First off, I've got to assume she has found this site (scroll down to find stuff about Faas and a link to his patent app):

http://accordionguy.blogware.com/blog/AccordionInstrumentoftheGods

Second, don't be mislead by the picture of a modern pianobox player that Accordian Guy
has stuck next to Faas's picture. AF was *not* proposing imporvements to the piano accordian, which was some years away in 1851 if I recall correctly.

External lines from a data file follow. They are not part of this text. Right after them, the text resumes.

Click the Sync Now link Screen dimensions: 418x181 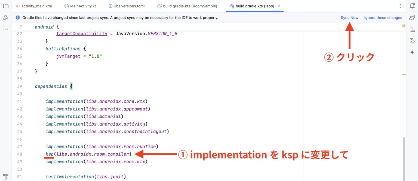click(349, 18)
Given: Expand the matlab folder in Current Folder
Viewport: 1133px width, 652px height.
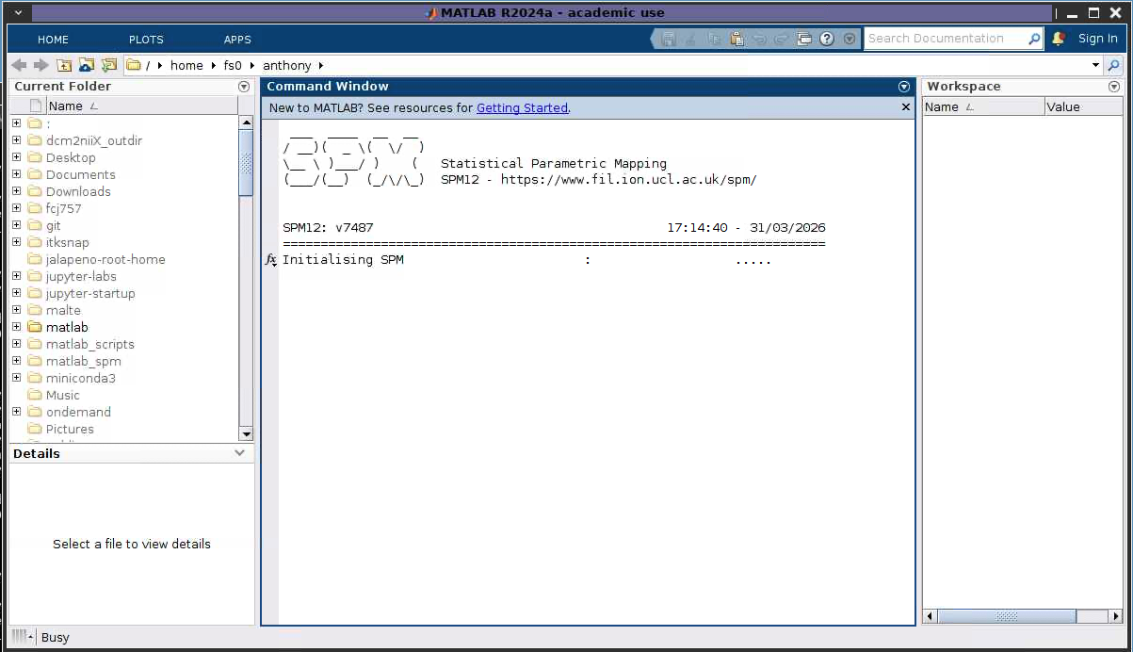Looking at the screenshot, I should tap(15, 327).
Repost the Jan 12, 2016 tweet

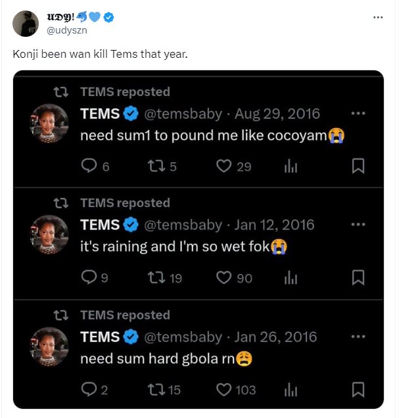click(156, 278)
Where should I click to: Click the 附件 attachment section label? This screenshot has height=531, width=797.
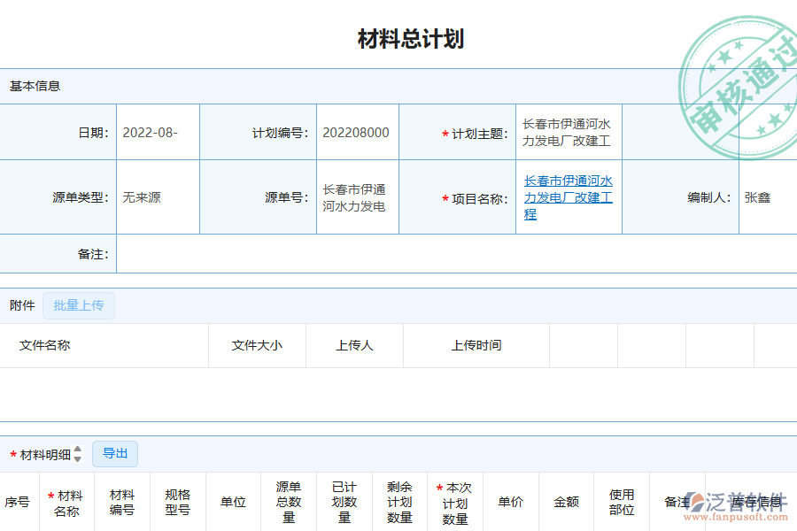pyautogui.click(x=22, y=305)
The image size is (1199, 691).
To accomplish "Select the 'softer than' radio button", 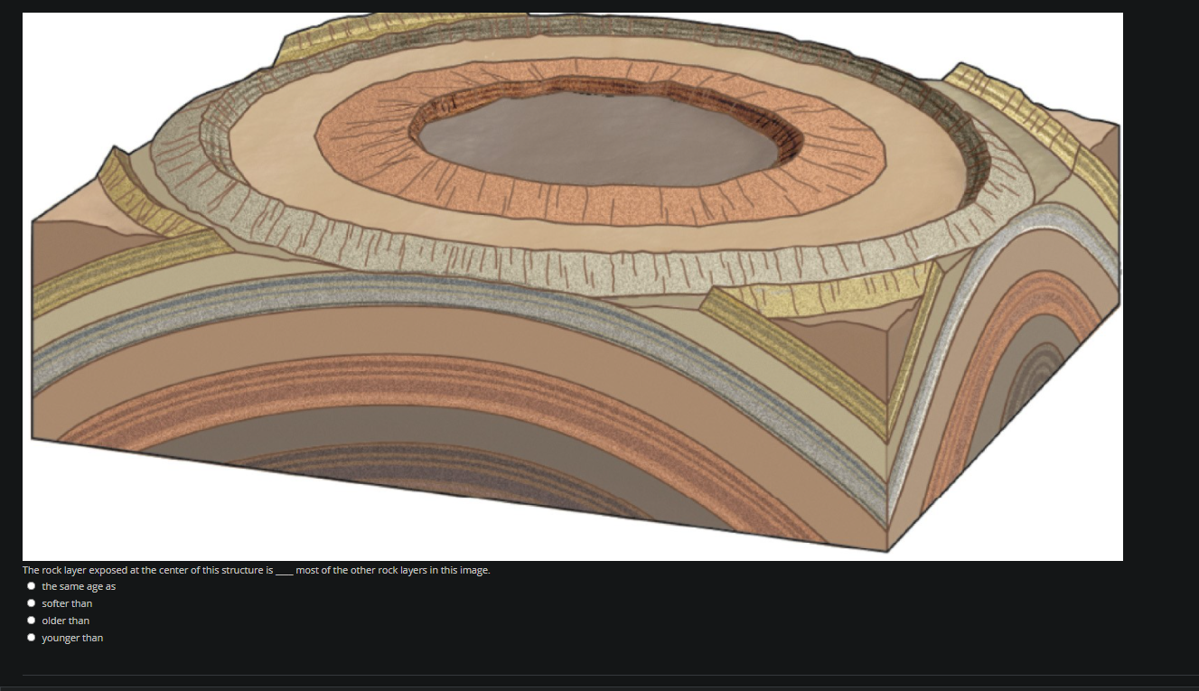I will [31, 602].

Think diatonic buttonbox (Good thing DD has a squeezer for a mum). That's what Faas describes and what he wants to improve. And as he says, he proposes improvements which will enable an original diatonic and push-pull instrument to:

1) be played chromatically (it sounds on a quick reading as though he is proposing
   to do this much as modern Irish players do, by putting a B major diatonic row - and hence all the "black keys" adjacent to the diatonic C row);

2) To provide the "missing" notes, when the bellows of the diatonic box is moving in
    one direction or the other, by means of an alternate set of reeds tuned to provide them which are accessed by his shift-lever design.

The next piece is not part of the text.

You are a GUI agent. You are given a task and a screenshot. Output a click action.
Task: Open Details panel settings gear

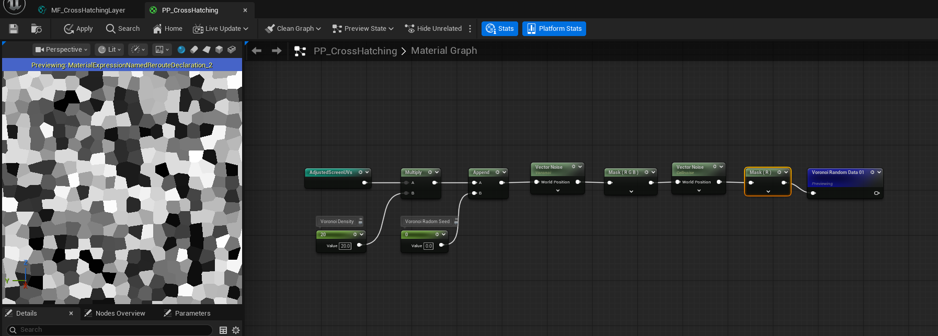[236, 330]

It all sounds to me like a more complex version of a modern chromatic harmonica. More complex because his shift-lever design can access either of two complimentary systems to the original diatonic plan.

Do read the patent app. more carefully than I have (it is late). I think I have it right, but I'm trusting Mudcatters to correct me if I'm not.

Now then, there were boatloads of patent instruments bursting forth like spring crocusses in the mid-nineteenth century. Many are weird and wonderful. Most sank with few bubbles. The autoharp being one of the exceptions. I can't hazard a guess whether any of Faas's very interesting proposals sank or swam.

DD may have better luck trying to contact folks who repair old boxes and/or who know of collectors. There is the Button Box (e.g.), in Sunderland, MA, makers of my anglo and - am I right - yours, Allison. They might give a desperate student a lead.

There are some mighty box players on Mudcat - Skipjack K8, Foolstroupe, Alan Day and others. But the three I named are not Yanks at all, at all. Does DD know whether any of Faas's accordians were ever commercially manufactured ?

If anything good turns up, I hope you or DD will post it.